Apesar da potencial relevância, ainda não está claro se a United fez uma proposta formal à American ou se um processo concreto está em andamento. As negociações são mantidas em sigilo, e tanto a United quanto a American se recusaram a comentar sobre o assunto. A Casa Branca também não respondeu de imediato aos pedidos de comentários. Por outro lado, a notícia impactou o mercado, com as ações da American subindo mais de cinco por cento no pós-mercado, enquanto as ações da United permaneceram estáveis.
Quais são as implicações de mais uma fusão no mercado aéreo?
O setor aéreo dos EUA já é altamente concentrado, com a American, a Delta Air Lines, a United e a Southwest Airlines controlando a maior parte do tráfego doméstico. Essas quatro atuam com participações semelhantes, cada uma detendo aproximadamente 17% do mercado.
O secretário de Transportes dos EUA, Sean Duffy, mencionou recentemente que, embora houvesse espaço para mais consolidação no setor aéreo, qualquer acordo desse tipo seria minuciosamente analisado por seus impactos potenciais sobre os consumidores.
Como a American Airlines está se posicionando frente a essa proposta?
A American Airlines tem enfrentado desafios significativos, incluindo uma necessidade de melhorar sua lucratividade após críticas de sindicatos e resultados financeiros abaixo do esperado. A companhia tem colocado suas expectativas na crescente demanda por passagens premium e viagens corporativas para impulsionar uma recuperação até 2026.

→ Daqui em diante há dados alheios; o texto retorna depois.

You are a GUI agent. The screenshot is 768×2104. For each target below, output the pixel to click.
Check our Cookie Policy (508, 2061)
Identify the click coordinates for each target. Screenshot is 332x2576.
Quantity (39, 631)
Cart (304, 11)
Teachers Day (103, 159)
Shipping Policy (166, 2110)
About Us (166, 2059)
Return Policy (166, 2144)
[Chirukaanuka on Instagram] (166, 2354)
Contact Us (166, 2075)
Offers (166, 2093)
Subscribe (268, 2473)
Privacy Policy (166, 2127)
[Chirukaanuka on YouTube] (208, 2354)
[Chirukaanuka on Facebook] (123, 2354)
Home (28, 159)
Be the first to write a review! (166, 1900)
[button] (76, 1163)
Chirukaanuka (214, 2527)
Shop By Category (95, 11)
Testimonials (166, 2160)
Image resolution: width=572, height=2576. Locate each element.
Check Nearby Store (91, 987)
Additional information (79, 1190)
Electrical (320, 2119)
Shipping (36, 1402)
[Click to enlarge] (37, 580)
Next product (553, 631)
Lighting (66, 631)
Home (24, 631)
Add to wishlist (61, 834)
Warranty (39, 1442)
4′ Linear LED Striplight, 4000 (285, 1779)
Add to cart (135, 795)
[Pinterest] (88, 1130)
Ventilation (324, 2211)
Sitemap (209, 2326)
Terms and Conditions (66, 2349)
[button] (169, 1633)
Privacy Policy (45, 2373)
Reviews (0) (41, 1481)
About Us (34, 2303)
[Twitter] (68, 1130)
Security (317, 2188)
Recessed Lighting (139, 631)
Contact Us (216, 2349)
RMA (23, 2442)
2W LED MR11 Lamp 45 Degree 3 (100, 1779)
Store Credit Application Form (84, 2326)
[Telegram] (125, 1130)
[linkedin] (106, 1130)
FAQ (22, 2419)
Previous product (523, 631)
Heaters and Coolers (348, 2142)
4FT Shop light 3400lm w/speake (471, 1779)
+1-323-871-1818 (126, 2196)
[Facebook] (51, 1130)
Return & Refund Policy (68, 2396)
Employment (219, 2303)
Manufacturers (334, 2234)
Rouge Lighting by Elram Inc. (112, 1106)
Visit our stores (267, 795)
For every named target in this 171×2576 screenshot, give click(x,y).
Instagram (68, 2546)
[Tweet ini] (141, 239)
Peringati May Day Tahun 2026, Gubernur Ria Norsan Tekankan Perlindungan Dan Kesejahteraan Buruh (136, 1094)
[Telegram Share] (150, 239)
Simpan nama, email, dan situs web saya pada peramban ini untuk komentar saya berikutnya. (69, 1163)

Atualmente, a American é a menor entre as quatro grandes, com uma capitalização de mercado de US$ 7 bilhões, em comparação com US$ 31 bilhões da United, US$ 19 bilhões da Southwest e US$ 44 bilhões da Delta.
Kirby, CEO da United e ex-presidente da American Airlines, demonstrou otimismo de que a diferença nos preços dos combustíveis poderia permitir que companhias aéreas mais fortes adquirissem maior participação de mercado, enquanto empresas menos fortes enfrentariam dificuldades.